TASK PROMPT - Reproduce the rows below word for word, starting at the line that contains "Task: Click the record-manager link" and ending with the last line of the rows, both included.

INPUT ROWS -
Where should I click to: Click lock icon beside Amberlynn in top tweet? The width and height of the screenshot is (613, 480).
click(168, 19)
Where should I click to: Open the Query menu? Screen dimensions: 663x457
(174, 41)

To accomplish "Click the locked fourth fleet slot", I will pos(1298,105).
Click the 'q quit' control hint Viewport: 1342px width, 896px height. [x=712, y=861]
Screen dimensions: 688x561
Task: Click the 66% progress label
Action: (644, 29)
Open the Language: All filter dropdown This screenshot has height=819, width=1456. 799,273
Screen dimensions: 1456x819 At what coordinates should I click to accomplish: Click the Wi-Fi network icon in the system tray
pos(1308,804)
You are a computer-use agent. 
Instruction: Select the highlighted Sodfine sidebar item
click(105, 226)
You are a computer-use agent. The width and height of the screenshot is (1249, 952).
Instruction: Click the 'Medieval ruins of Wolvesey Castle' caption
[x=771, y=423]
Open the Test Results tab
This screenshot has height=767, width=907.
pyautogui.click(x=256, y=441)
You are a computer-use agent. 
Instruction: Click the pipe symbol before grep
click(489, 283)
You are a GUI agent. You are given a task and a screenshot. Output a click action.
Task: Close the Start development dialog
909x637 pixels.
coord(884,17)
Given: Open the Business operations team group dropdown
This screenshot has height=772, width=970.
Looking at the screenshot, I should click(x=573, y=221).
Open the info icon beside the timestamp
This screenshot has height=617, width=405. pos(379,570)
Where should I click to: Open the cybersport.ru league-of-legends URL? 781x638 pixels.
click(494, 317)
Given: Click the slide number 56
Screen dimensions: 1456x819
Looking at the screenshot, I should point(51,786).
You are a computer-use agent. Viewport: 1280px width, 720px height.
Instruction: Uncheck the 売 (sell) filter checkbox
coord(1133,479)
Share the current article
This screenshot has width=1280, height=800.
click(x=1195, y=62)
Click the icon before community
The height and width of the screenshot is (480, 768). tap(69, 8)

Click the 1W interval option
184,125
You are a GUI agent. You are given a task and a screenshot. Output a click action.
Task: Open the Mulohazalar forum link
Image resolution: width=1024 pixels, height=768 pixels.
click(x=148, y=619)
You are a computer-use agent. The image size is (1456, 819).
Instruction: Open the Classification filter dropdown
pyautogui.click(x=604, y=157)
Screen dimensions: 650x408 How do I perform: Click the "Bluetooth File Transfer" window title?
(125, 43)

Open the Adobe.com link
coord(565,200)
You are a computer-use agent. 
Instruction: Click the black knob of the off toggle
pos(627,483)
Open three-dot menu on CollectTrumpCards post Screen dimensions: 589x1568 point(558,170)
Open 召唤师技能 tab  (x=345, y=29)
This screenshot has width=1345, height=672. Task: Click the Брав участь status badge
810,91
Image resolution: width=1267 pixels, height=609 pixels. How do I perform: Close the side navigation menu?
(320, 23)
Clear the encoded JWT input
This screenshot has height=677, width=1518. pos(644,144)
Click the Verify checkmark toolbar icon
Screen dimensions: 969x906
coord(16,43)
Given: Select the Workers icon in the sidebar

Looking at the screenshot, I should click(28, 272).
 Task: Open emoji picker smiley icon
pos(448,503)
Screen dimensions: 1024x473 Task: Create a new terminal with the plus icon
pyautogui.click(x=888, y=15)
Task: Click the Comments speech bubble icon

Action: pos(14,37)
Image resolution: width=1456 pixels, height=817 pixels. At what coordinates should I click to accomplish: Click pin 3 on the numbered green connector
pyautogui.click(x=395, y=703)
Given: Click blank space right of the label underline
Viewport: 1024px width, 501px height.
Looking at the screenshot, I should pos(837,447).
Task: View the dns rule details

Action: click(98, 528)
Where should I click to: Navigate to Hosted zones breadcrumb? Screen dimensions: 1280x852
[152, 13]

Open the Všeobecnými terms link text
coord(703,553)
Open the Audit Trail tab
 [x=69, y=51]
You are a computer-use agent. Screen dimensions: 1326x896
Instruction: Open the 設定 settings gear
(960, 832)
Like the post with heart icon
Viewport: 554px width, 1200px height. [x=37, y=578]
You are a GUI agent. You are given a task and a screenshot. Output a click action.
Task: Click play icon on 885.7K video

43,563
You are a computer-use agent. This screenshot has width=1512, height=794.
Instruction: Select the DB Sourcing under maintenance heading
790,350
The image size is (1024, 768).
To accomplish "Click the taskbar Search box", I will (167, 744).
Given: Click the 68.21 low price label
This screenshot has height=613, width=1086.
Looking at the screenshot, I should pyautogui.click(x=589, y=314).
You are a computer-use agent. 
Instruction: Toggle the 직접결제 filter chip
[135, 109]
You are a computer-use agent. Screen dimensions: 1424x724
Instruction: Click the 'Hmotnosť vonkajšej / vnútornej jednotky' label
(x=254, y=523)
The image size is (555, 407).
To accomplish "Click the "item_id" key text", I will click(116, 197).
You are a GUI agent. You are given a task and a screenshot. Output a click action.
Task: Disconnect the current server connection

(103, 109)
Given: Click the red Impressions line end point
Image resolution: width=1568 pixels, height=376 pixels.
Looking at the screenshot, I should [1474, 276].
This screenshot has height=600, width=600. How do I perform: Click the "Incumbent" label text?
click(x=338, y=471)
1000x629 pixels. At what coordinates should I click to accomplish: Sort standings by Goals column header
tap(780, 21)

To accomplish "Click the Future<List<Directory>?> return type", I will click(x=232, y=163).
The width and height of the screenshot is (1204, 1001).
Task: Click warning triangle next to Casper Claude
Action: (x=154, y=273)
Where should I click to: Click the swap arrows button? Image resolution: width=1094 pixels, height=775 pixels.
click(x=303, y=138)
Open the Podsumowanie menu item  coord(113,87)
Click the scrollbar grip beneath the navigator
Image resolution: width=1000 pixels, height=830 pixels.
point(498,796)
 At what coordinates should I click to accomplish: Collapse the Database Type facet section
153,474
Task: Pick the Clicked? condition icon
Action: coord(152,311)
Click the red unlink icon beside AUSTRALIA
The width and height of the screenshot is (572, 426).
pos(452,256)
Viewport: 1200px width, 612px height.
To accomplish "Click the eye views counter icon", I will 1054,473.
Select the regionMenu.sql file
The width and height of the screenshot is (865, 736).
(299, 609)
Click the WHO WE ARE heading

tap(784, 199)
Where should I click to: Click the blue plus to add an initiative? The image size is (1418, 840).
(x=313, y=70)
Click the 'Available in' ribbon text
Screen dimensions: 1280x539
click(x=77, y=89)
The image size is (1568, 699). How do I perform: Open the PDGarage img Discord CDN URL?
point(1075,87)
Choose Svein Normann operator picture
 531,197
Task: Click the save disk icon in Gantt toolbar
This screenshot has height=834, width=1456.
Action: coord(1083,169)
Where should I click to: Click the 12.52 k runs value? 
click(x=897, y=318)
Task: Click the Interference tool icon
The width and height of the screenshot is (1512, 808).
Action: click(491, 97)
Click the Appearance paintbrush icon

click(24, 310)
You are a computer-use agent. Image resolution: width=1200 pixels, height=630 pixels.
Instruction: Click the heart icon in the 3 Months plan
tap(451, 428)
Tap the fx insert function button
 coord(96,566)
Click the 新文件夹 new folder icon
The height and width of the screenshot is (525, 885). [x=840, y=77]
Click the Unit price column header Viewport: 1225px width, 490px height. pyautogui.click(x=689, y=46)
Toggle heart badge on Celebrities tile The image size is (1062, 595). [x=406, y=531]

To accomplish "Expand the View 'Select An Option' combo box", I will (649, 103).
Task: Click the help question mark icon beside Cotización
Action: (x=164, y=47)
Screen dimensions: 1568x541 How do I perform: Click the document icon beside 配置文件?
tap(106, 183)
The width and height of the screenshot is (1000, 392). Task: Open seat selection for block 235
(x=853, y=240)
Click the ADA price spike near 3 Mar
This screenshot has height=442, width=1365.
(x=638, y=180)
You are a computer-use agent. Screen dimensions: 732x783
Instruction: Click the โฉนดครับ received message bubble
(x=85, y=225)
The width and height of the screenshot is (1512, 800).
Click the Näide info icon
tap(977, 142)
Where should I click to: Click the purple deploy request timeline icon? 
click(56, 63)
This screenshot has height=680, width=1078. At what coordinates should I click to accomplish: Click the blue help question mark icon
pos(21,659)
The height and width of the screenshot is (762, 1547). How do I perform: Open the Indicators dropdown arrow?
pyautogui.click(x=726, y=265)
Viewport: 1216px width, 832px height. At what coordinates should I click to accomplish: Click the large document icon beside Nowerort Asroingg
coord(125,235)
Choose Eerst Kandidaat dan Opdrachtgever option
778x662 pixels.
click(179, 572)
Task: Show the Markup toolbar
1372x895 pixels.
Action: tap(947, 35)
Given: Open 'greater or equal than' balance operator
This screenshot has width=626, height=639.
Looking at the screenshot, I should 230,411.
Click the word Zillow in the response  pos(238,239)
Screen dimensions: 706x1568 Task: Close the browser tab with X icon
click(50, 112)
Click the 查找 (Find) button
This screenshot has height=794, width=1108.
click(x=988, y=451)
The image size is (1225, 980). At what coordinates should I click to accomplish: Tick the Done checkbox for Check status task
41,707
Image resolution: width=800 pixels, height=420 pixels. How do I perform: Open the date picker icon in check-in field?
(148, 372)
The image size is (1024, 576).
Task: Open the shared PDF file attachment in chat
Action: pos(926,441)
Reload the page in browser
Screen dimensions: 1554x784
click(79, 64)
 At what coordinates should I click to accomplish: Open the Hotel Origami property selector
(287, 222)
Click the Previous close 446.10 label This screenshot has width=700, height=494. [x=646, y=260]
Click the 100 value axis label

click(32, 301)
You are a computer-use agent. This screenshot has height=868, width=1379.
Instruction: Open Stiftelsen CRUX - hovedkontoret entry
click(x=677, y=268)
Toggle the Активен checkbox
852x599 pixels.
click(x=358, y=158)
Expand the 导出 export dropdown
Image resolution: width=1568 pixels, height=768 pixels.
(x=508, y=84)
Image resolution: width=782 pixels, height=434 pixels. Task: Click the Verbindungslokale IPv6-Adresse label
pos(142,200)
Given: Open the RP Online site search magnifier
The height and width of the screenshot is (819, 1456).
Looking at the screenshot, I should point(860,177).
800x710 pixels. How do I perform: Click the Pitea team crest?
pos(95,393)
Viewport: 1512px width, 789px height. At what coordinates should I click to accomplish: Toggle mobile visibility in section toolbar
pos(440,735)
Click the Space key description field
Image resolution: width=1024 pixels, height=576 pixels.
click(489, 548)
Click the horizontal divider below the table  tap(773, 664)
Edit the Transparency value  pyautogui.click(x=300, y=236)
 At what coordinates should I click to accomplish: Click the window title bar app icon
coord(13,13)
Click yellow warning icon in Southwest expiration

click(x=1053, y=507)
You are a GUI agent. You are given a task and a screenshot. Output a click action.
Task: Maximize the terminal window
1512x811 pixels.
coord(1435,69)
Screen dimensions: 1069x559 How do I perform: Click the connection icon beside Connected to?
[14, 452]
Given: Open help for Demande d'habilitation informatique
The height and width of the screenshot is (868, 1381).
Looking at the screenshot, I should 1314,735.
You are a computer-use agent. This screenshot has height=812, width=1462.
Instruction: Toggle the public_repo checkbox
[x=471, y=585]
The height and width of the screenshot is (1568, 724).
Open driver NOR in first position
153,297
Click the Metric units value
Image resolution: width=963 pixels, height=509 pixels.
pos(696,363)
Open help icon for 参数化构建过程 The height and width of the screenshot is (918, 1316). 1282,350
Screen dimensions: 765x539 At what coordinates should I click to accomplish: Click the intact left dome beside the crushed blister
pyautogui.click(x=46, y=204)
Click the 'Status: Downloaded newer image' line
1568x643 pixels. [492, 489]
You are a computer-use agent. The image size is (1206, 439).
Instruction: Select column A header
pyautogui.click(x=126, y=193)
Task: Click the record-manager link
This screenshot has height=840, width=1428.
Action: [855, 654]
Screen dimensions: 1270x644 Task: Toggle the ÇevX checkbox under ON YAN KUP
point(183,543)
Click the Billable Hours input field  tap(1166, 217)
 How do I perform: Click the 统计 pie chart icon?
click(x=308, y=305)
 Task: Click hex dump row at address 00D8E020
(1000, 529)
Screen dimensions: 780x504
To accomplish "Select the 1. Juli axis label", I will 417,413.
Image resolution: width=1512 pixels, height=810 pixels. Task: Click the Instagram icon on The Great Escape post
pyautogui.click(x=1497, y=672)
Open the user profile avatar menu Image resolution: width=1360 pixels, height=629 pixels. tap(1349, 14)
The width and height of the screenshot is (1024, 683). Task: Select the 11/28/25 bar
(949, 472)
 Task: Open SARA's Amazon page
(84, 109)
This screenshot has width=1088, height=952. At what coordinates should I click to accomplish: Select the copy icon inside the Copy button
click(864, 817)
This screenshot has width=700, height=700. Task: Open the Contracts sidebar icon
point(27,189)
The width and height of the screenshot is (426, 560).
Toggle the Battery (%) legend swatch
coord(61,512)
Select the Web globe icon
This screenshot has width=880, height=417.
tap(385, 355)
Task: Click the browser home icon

EXPECTED ANSWER -
Task: Click the record-manager link
This screenshot has height=840, width=1428.
Action: [855, 654]
Screen dimensions: 1270x644 Task: Toggle the ÇevX checkbox under ON YAN KUP
point(183,543)
Click the Billable Hours input field  tap(1166, 217)
 How do I perform: Click the 统计 pie chart icon?
click(x=308, y=305)
 Task: Click hex dump row at address 00D8E020
(1000, 529)
Screen dimensions: 780x504
To accomplish "Select the 1. Juli axis label", I will 417,413.
Image resolution: width=1512 pixels, height=810 pixels. Task: Click the Instagram icon on The Great Escape post
pyautogui.click(x=1497, y=672)
Open the user profile avatar menu Image resolution: width=1360 pixels, height=629 pixels. tap(1349, 14)
The width and height of the screenshot is (1024, 683). Task: Select the 11/28/25 bar
(949, 472)
 Task: Open SARA's Amazon page
(84, 109)
This screenshot has width=1088, height=952. At what coordinates should I click to accomplish: Select the copy icon inside the Copy button
click(864, 817)
This screenshot has width=700, height=700. Task: Open the Contracts sidebar icon
point(27,189)
The width and height of the screenshot is (426, 560).
Toggle the Battery (%) legend swatch
coord(61,512)
Select the Web globe icon
This screenshot has width=880, height=417.
tap(385, 355)
Task: Click the browser home icon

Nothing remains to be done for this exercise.